Contents of this article:

  • Contents
  • Overview
  • Introduction
  • Enumerating Databases on a Server
    • INFORMATION_SCHEMA.SCHEMATA System View
    • sys.sysdatabases System Table/View
    • sys.databases System View
    • sys.sp_databases Stored Procedure
  • Attaching Databases to the Server
    • CREATE DATABASE Statement
    • sys.sp_attach_db Stored Procedure
    • sys.sp_attach_single_file_db Stored Procedure
  • Detaching Databases from the Server
    • CREATE DATABASE Statement
    • sys.sp_detach_db Stored Procedure
  • Security Considerations

Overview

This writing is like an encyclopedia for the SQL statements and stored procedures used to enumerate, attach, and detach databases on a SQL Server instance.
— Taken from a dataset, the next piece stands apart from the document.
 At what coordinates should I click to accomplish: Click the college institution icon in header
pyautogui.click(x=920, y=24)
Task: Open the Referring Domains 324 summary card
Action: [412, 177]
It lists the statements and stored procedures that you can use and discusses them in simple examples.

Introduction

Today we are going to talk about how to programmatically enumerate databases on a SQL Server instance and how you can attach and detach SQL Server databases.

Enumerating Databases on a Server

You can get a list of databases on a server using one of many ways:

  • INFORMATION_SCHEMA.SCHEMATA system view (SQL Server 2000 only)
  • sys.sysdatabases system table (a view in SQL Server 2005 and higher versions)
  • sys.databases system view (SQL Server 2005 and higher versions)
  • sys.sp_databases stored procedure

INFORMATION_SCHEMA.SCHEMATA System View

If you are using SQL Server 2000, you can query the system view INFORMATION_SCHEMA.SCHEMATA to get information about current databases on the server.

The following is the table diagram for INFORMATION_SCHEMA.SCHEMATA system view:

Actually, you don’t need to worry about any of the view columns, just the first column, CATALOG_NAME, that you need to worry about, it is the database (i.e. catalog) name.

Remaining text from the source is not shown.